Consumer Action in San Francisco is among the groups that's complained to the federal government about a questionable C4C practice that is reportedly being carried out by some dealers. Angry customers have reported that dealers are demanding they sign waivers relieving the dealerships of any financial risk from C4C deals in the event that a trade-in is rejected by the federal government for its rebate. In one case, a woman in South Carolina signed one of the agreements, and when the vehicle she turned in didn't qualify, the dealer reportedly demanded $2,500.
These contracts are being issued at some dealerships in spite of a government advisory stating that consumers are not required to sign such agreements. Dealerships say that the forms have become necessary due to the slowness of the government in reimbursing the C4C money.
Consumer Action told the LA Times that it has only seen "20 or 30" complaints so far out of 300,000 C4C transactions, so it's difficult to determine how wide-spread the matter actually is.
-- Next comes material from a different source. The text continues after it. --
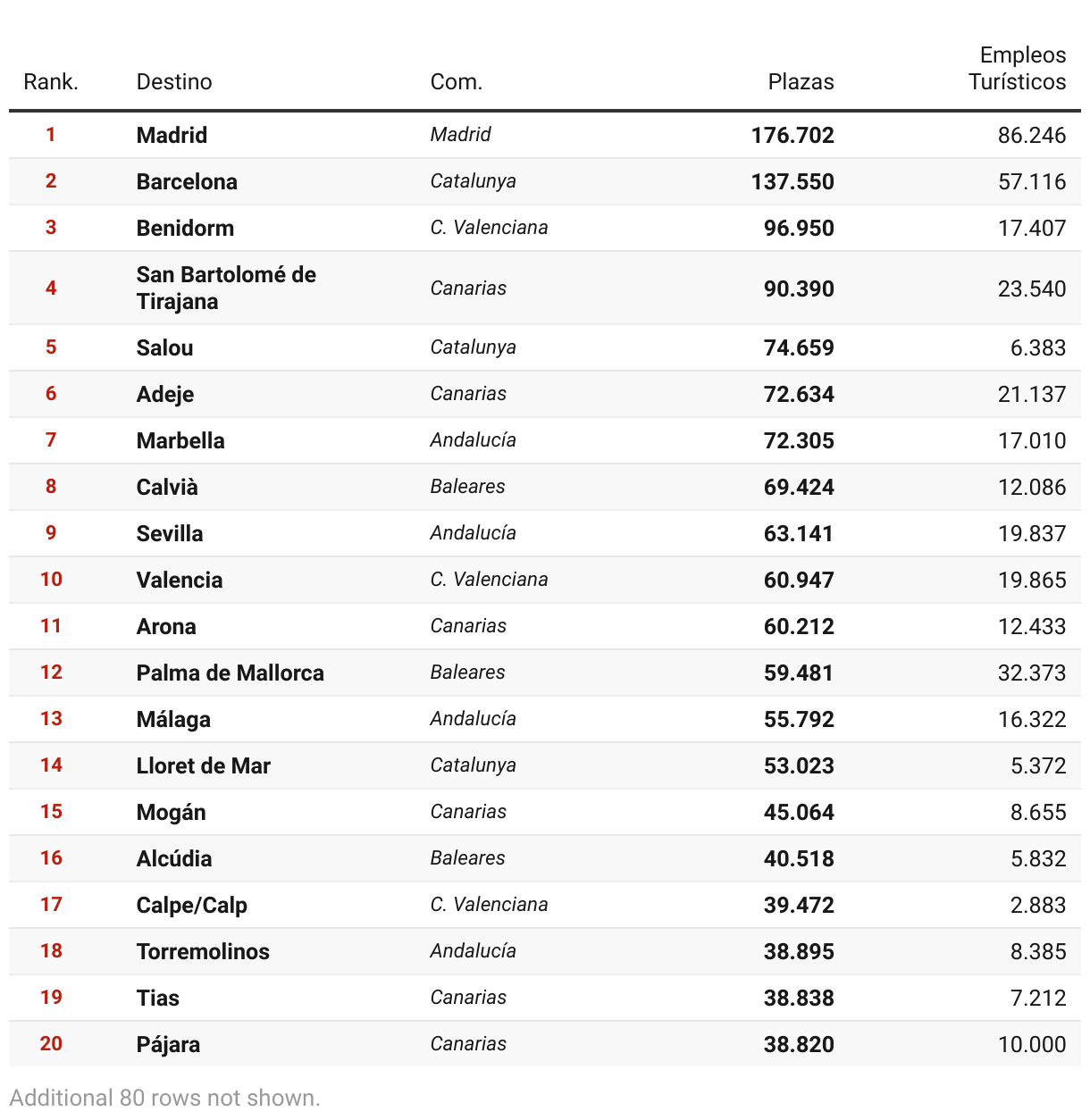Sort table by Plazas header
1090x1120 pixels.
pyautogui.click(x=801, y=82)
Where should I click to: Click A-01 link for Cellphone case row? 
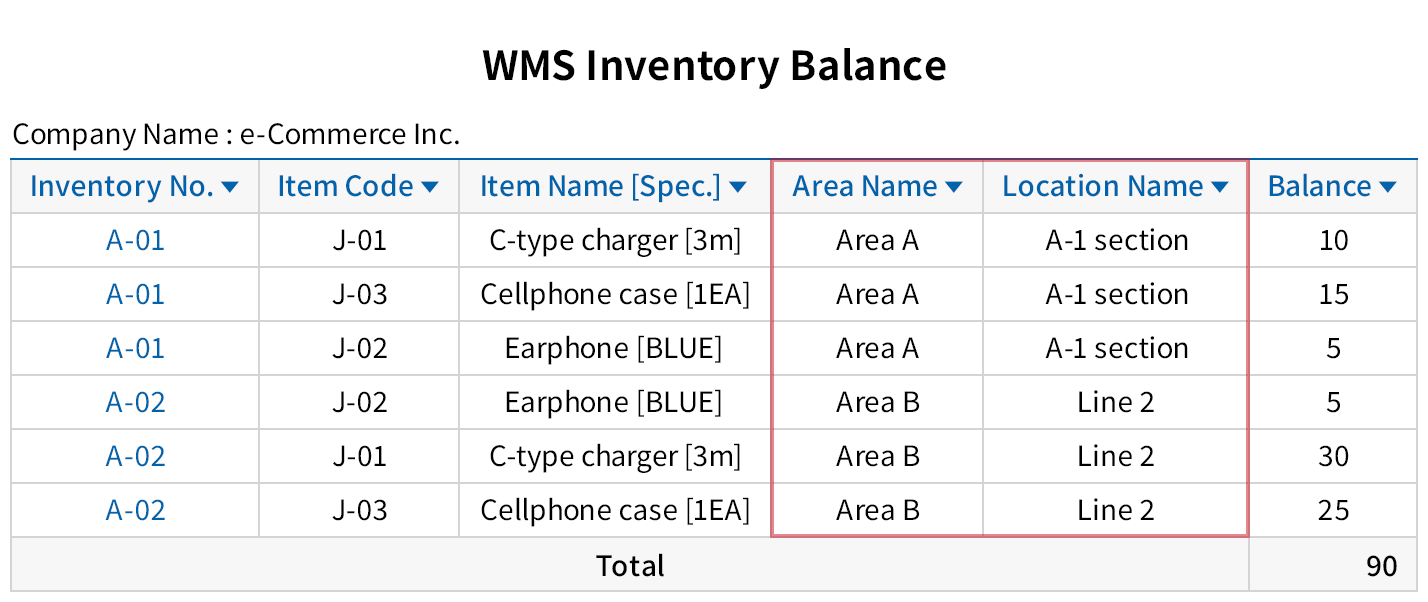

Chances are that far more customers have had to sign the forms than that, though, as the majority of C4C transactions are likely being approved by the government, rendering the documents irrelevant.
It's also not entirely accurate to state that dealers are "forcing" customers to sign the forms, considering the fact that car buyers have every right to walk away from the deal instead of signing the forms. What bothers us is that dealers should be all too aware of which vehicles qualify under C4C, and customers are depending on them to get these matters right. After all, it's not like the customer can ask for their vehicle back after it's engine has already taken a Sodium Silicate bath.